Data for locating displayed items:
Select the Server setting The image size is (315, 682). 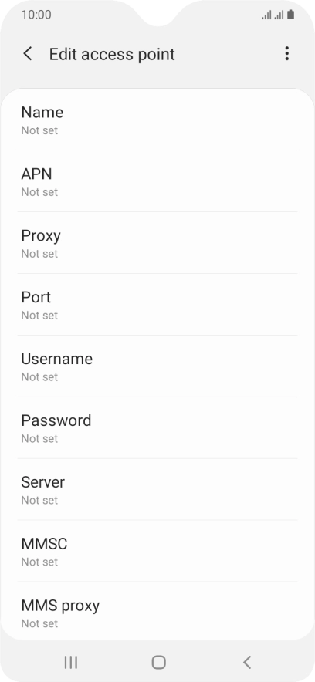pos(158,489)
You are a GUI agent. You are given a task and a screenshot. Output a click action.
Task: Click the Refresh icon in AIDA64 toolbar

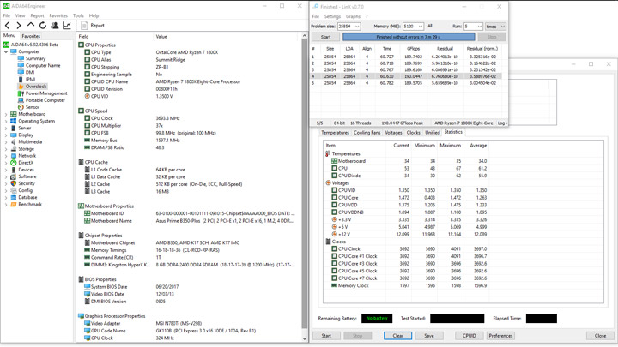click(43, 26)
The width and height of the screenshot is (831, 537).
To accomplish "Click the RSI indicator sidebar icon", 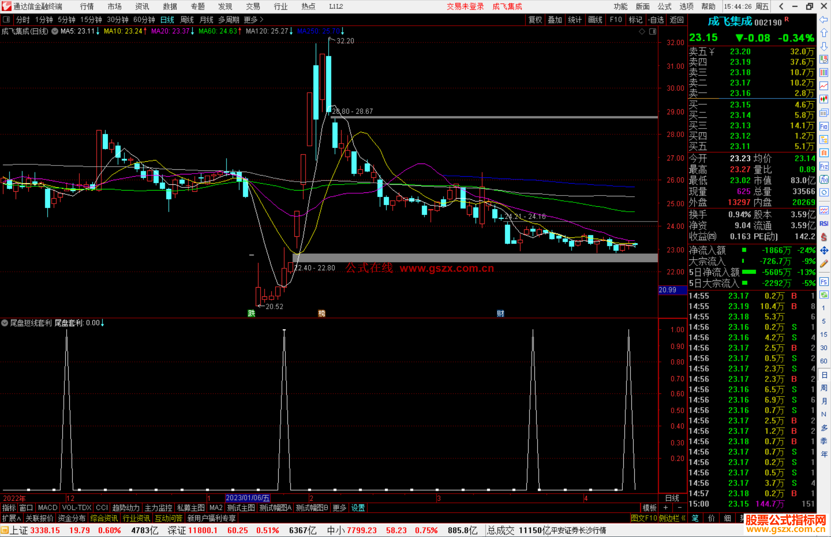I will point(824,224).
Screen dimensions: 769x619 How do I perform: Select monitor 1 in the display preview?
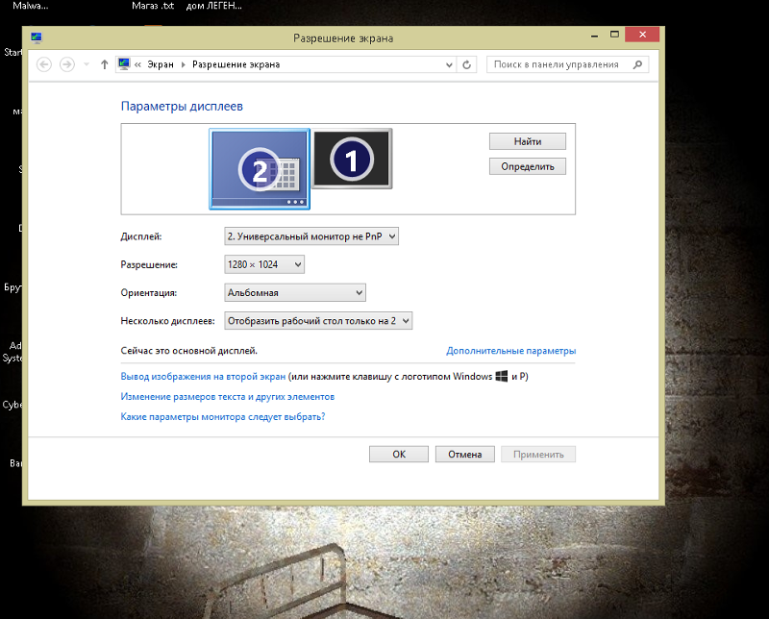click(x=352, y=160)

Exercise: Please quote the data word for word, beginning at the line that contains "Screen dimensions: 769x619" and continuing through the end of the data. Leave the pictures out of your answer.

Final answer:
Screen dimensions: 769x619 How do I perform: Select monitor 1 in the display preview?
click(x=352, y=160)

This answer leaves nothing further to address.